▶ [Prompt]
Transcribe word for word each line from the one containing "Image resolution: width=1224" to the final line of the data, both included. Skip the pictures.

▶ [Stored dataset items]

════════

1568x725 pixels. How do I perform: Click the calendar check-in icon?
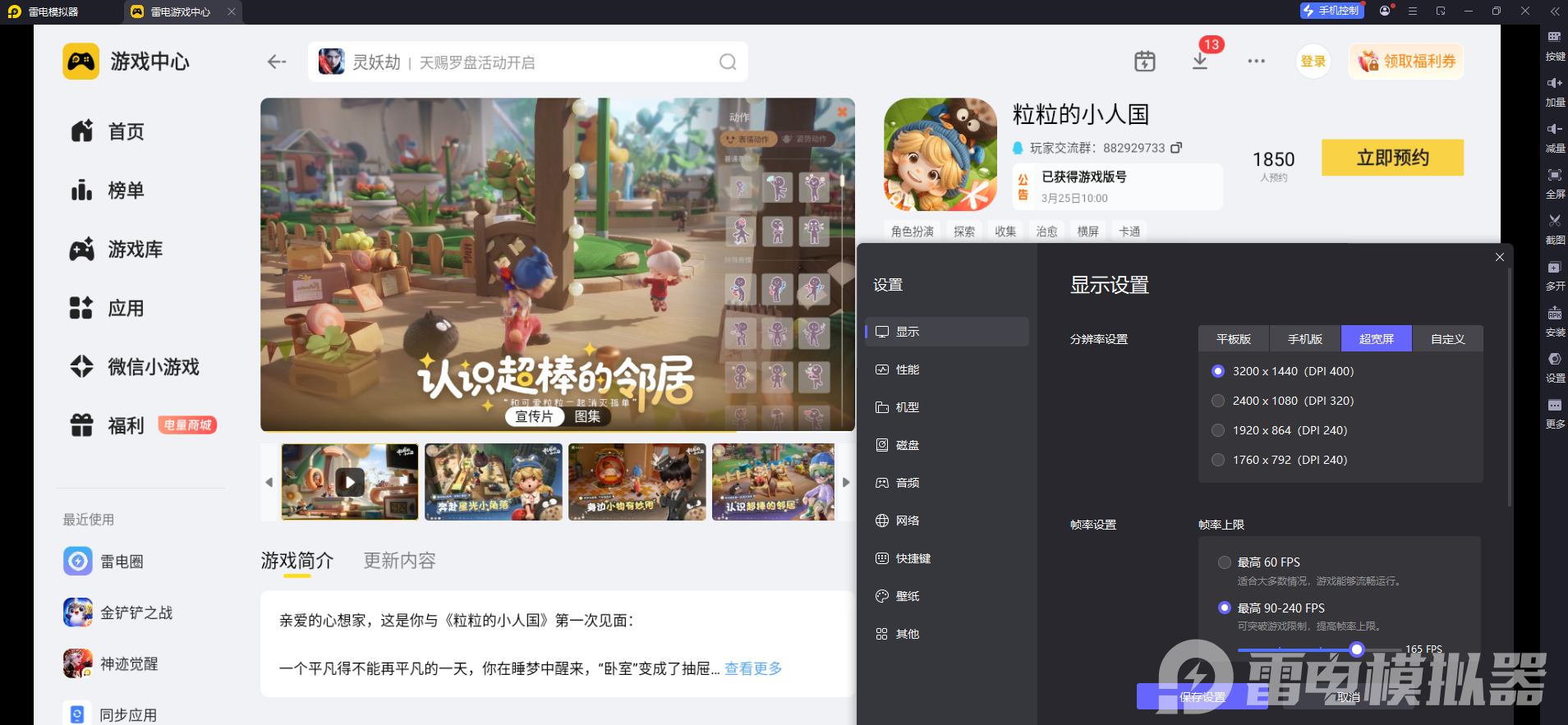click(x=1145, y=62)

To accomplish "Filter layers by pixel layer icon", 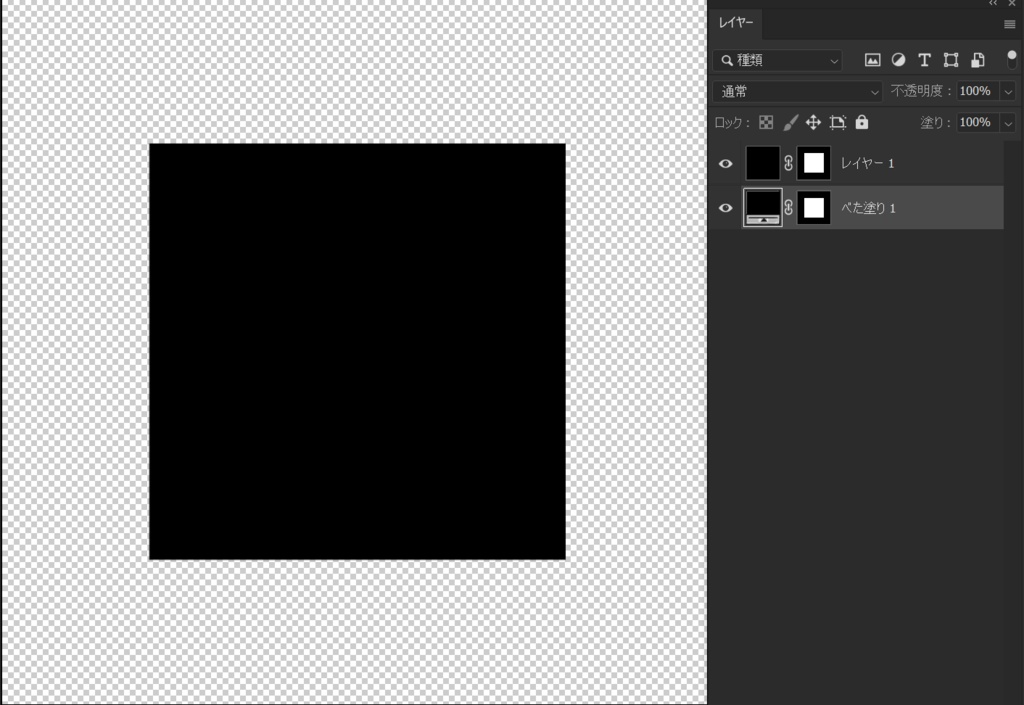I will 872,60.
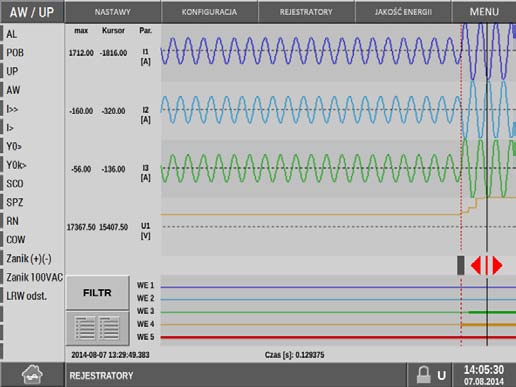Click the gray scroll handle block
Image resolution: width=516 pixels, height=387 pixels.
click(x=461, y=265)
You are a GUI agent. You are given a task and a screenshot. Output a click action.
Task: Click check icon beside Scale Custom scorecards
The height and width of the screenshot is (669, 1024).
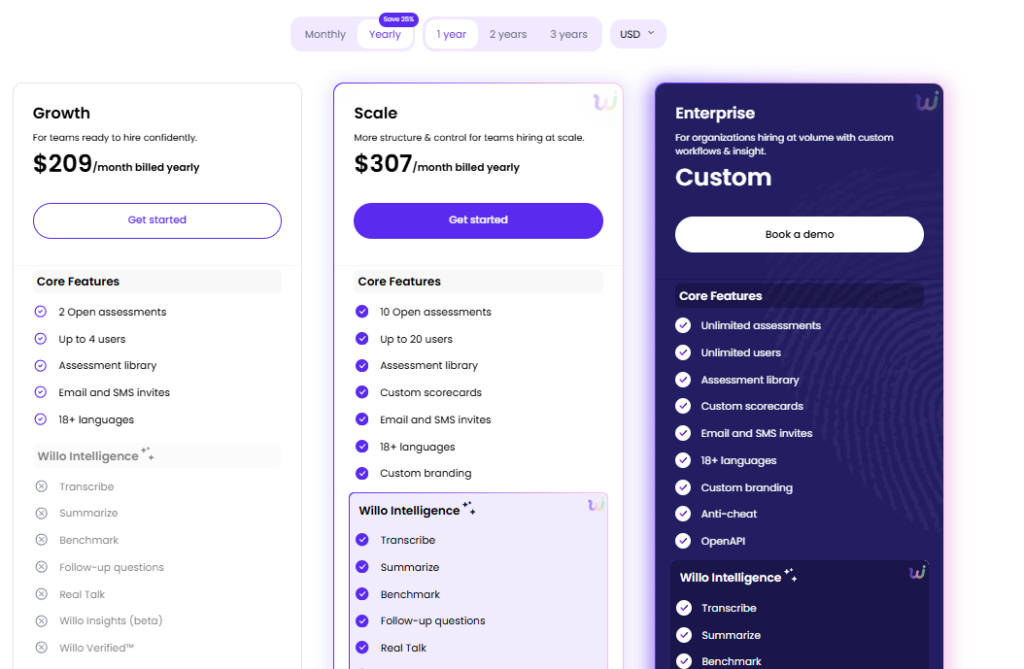point(362,393)
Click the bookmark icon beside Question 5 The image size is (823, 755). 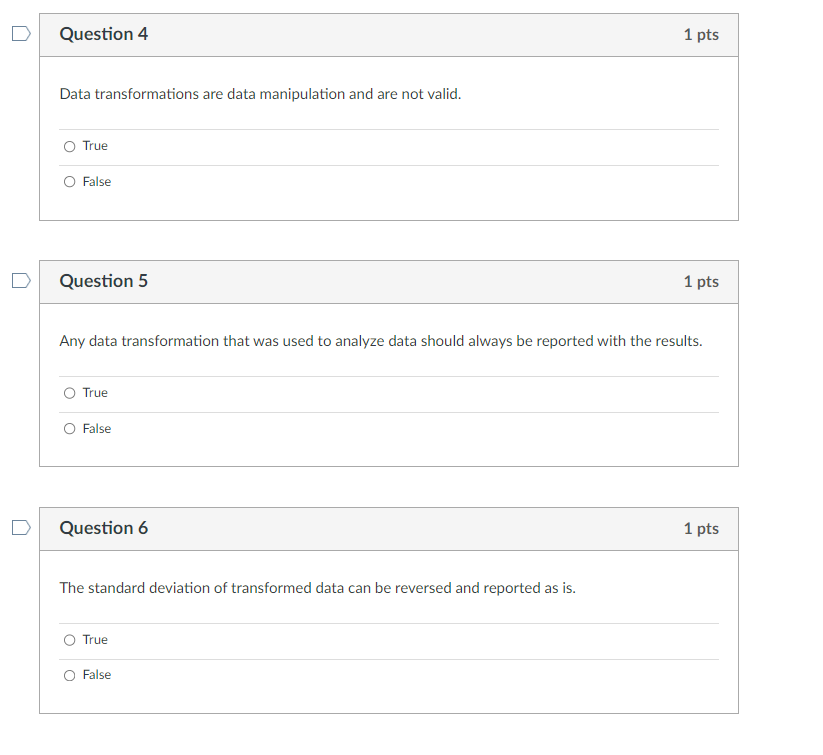point(20,280)
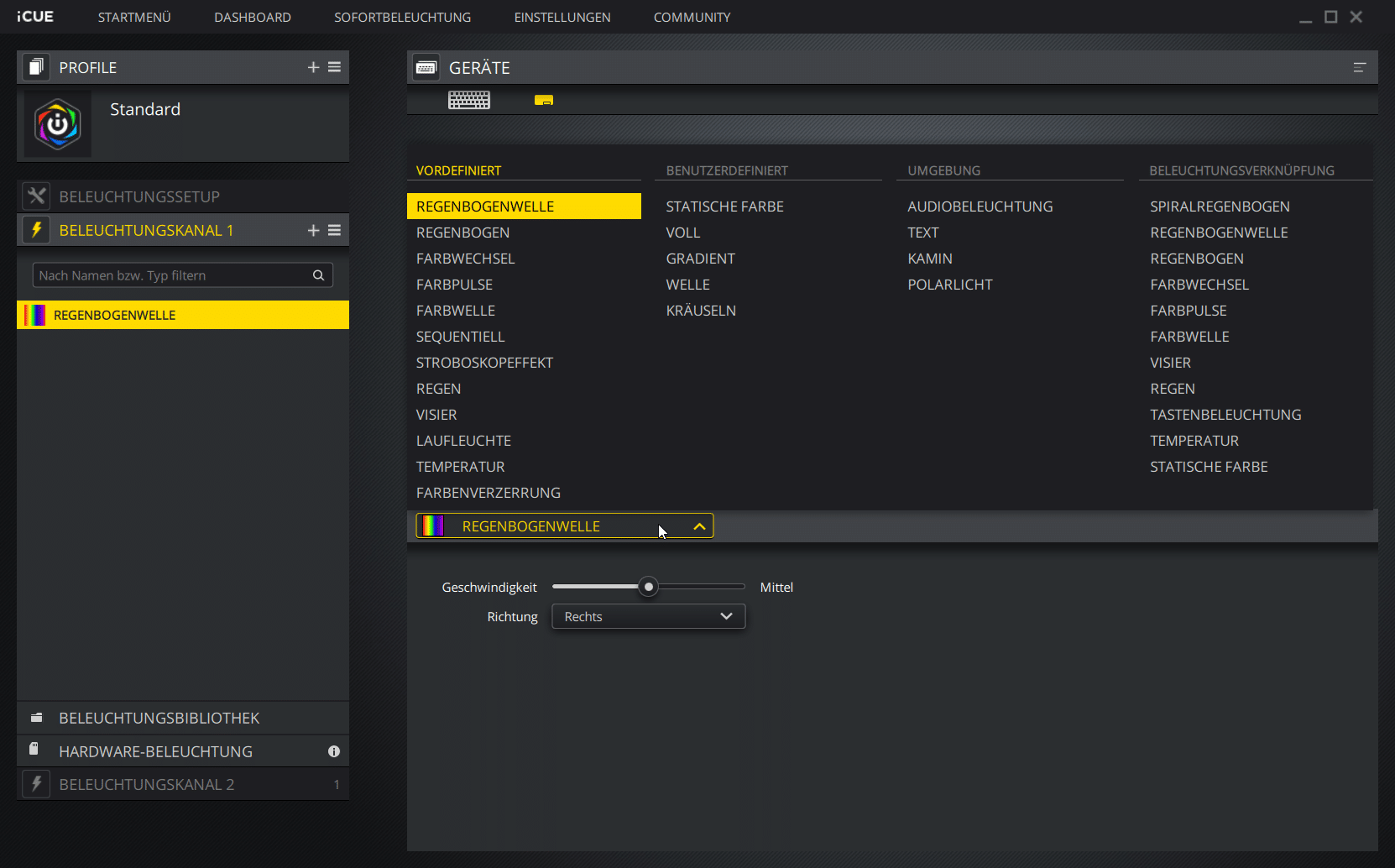This screenshot has width=1395, height=868.
Task: Open the Richtung dropdown showing Rechts
Action: pyautogui.click(x=648, y=617)
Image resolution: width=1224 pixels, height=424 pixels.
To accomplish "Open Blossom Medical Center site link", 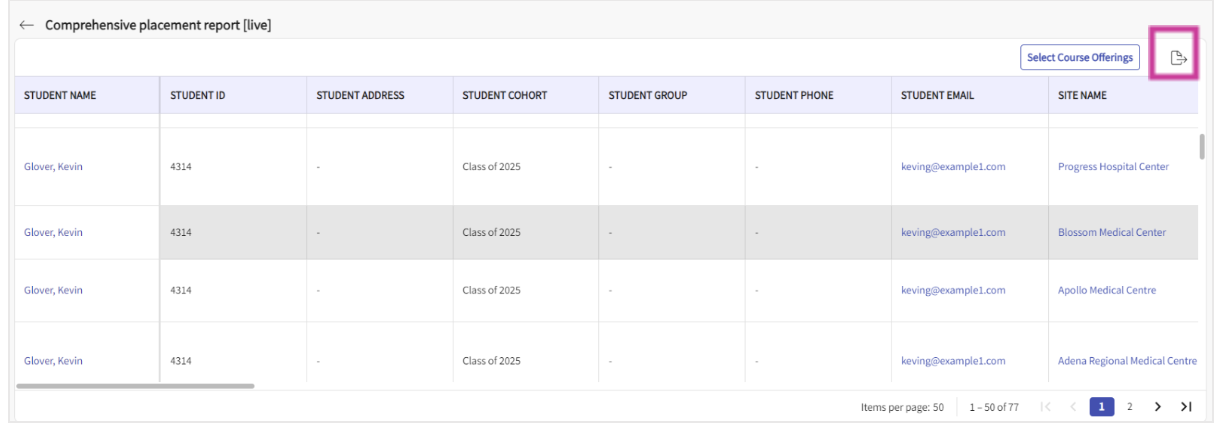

════════

▶ [Exercise result]
Image resolution: width=1224 pixels, height=424 pixels.
To accomplish "Open Blossom Medical Center site link", 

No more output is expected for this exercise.